Arsenic and fluoride are odorless, colorless, and completely dissolved in water, which means they are extremely difficult to remove. There are simply no low-cost, commercially-available methods to deal with these contaminants that are appropriate for those most at risk.

Recognizing the need for a low-cost, environmentally-sustainable solution, Caminos de Agua (Caminos) began researching and designing a system to effectively treat groundwater for arsenic and fluoride.

Photo: Allie Reiling, Caminos de Agua’s Director of Technology, together with a community leader opening the outlet of the Ground Water Treatment System "Pilot 2" in the community of Los Ricos.

Photo: Allie Reiling, Caminos de Agua’s Director of Technology, together with a community leader opening the outlet of the Ground Water Treatment System "Pilot 2" in the community of Los Ricos.

Breakthrough

After six years of intensive development, Caminos has designed a Groundwater Treatment System (GTS) that will effectively produce safe and healthy drinking water with a focus on removing arsenic and fluoride. Our staff engineers and more than 20 engineering volunteers and technical fellows helped bring GTS to fruition over the years – spending thousands of hours building and testing experimental prototypes in our lab as well as developing and producing our own filtration media to remove fluoride.

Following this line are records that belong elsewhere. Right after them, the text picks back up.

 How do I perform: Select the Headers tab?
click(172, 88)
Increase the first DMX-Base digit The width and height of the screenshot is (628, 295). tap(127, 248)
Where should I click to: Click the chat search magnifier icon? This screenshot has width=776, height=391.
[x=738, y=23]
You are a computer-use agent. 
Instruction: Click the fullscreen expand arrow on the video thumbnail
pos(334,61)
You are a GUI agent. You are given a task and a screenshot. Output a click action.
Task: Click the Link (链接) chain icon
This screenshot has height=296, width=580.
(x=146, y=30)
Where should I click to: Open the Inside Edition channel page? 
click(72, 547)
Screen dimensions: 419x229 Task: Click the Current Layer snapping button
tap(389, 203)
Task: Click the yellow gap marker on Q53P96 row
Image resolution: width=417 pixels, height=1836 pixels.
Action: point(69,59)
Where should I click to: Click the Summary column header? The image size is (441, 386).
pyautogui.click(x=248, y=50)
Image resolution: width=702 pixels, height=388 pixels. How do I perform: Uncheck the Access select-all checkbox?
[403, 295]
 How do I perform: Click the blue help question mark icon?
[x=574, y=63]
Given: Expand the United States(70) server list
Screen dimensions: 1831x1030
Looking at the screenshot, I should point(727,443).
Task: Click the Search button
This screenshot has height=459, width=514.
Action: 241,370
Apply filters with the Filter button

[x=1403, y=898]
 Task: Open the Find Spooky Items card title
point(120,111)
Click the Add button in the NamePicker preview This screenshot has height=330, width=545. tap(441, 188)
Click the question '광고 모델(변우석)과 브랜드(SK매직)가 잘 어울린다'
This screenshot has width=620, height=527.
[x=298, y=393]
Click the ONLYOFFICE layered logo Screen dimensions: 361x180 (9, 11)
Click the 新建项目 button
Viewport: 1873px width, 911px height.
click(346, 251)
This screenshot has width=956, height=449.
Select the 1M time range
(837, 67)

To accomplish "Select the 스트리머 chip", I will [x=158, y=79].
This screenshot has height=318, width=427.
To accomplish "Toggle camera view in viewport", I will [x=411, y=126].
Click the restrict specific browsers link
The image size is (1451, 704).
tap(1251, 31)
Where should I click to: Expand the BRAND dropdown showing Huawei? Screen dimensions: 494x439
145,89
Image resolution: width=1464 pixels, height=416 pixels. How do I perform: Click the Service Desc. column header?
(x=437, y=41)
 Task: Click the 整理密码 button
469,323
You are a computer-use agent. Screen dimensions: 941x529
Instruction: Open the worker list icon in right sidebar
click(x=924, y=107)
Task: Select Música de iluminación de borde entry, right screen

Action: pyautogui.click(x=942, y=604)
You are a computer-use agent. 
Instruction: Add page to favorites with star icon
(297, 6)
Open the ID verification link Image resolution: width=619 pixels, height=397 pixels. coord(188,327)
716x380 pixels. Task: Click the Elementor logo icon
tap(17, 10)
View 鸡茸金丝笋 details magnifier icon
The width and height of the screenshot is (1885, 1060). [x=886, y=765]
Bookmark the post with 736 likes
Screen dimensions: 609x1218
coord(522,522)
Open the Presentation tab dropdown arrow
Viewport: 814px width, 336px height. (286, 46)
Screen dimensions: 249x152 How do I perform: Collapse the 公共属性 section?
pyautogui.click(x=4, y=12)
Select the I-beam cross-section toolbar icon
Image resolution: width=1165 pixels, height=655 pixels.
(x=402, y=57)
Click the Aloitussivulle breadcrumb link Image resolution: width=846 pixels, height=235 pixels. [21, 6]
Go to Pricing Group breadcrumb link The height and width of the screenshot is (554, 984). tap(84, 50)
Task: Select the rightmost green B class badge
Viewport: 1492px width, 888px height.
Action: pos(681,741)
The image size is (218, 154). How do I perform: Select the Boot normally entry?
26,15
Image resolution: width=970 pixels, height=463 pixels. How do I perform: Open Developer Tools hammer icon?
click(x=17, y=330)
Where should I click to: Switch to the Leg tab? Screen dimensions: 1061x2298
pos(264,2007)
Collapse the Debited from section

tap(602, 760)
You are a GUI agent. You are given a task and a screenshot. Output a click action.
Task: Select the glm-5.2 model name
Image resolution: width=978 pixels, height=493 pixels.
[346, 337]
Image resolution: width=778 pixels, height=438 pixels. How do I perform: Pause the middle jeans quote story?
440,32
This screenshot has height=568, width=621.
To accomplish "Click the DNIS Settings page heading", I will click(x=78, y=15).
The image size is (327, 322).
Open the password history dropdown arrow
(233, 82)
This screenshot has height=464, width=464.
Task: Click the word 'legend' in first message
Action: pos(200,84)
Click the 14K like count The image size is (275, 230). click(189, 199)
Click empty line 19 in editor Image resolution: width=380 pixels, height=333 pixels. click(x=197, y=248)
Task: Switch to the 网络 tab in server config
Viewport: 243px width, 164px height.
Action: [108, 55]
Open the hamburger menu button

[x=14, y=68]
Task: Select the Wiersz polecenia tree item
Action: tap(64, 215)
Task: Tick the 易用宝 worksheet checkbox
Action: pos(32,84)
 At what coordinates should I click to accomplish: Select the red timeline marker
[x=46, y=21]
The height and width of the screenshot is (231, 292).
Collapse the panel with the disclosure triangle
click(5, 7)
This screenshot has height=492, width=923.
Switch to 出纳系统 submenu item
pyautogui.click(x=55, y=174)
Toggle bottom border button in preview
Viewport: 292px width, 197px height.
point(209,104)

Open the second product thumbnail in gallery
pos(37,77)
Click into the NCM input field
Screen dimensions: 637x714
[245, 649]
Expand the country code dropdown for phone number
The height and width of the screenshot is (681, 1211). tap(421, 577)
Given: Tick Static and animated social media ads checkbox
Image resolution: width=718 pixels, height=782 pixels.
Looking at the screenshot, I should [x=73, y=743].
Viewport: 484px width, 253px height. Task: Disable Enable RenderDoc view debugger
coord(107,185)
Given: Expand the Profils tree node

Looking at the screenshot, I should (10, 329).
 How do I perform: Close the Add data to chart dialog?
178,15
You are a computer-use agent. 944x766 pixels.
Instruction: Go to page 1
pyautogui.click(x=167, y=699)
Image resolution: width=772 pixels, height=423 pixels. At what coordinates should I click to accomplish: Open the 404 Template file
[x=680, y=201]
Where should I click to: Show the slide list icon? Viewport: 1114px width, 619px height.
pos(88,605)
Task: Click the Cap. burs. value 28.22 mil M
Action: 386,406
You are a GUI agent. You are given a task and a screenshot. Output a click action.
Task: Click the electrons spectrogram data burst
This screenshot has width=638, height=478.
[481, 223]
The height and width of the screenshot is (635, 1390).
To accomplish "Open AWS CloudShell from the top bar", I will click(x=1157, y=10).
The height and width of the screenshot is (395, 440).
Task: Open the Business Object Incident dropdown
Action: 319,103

Today, Caminos has succeeded in designing a full-scale pilot system that is easy to build and operate and costs just over USD$1,000 in initial materials. When you consider that it can provide water to 10-15 families at about the same cost as installing one rainwater harvesting system that serves just 1-2 families, it’s easy to see the huge advantage GTS represents.

Allie Reiling, Caminos’ Director of Technology, says,

“You can think of it as a mini-water treatment plant, not entirely unlike ones used for large municipal water systems around the world. But this one is scaled to serve small rural populations at very low cost, is very easy to build and use, and it specifically targets arsenic and fluoride. That’s what makes it innovative.”

We have successfully completed a year-long trial with a local spirulina farmer, and we are now in the midst of our first full-scale pilot system trial in a rural community, Los Ricos, that faces water deprivation and excessive levels of arsenic and fluoride contamination.

Photo: Allie (blue hat) from Caminos de Agua together with a community leader reviewing the treatment steps of the Ground Water Treatment System in the community of Los Ricos.

Photo: Allie (blue hat) from Caminos de Agua together with a community leader reviewing the treatment steps of the Ground Water Treatment System in the community of Los Ricos.

Los Ricos

The families in the upper part of Los Ricos currently receive water that is pumped from a well very far away. The water arrives infrequently and at unpredictable times. Worse, the water that comes from the well is heavily contaminated with arsenic and fluoride.

One resident, Doña Isabel, who is in her 30’s and has young children, has had to stop working because the pain she suffers from in her bones (likely due to skeletal fluorosis) is too severe for her to walk to the bus stop any longer. She is an eager participant in the Caminos GTS project because she says she doesn’t want her two-year-old daughter to suffer the same fate. Another mother reports that her young child is already experiencing irreversible dental decay, which the dentist attributes to the water. Purchasing bottled water or having potable water trucked in is not an option for these families either, as they simply can’t afford it.

Now, a few months into this year-long Pilot 2 Phase, the system is providing 300 liters of drinking water per day to 10 families, or about 50 people, in Los Ricos. The Caminos team is closely monitoring the system and testing the water on a daily basis. This Pilot 2 Phase will allow the team to fine-tune the technology for optimum results, and also allow time to work out many details with the community about how best to organize themselves to use and maintain the system going forward. And, as with all of Caminos’ technologies, there is much attention paid to ensuring compliance with government regulations.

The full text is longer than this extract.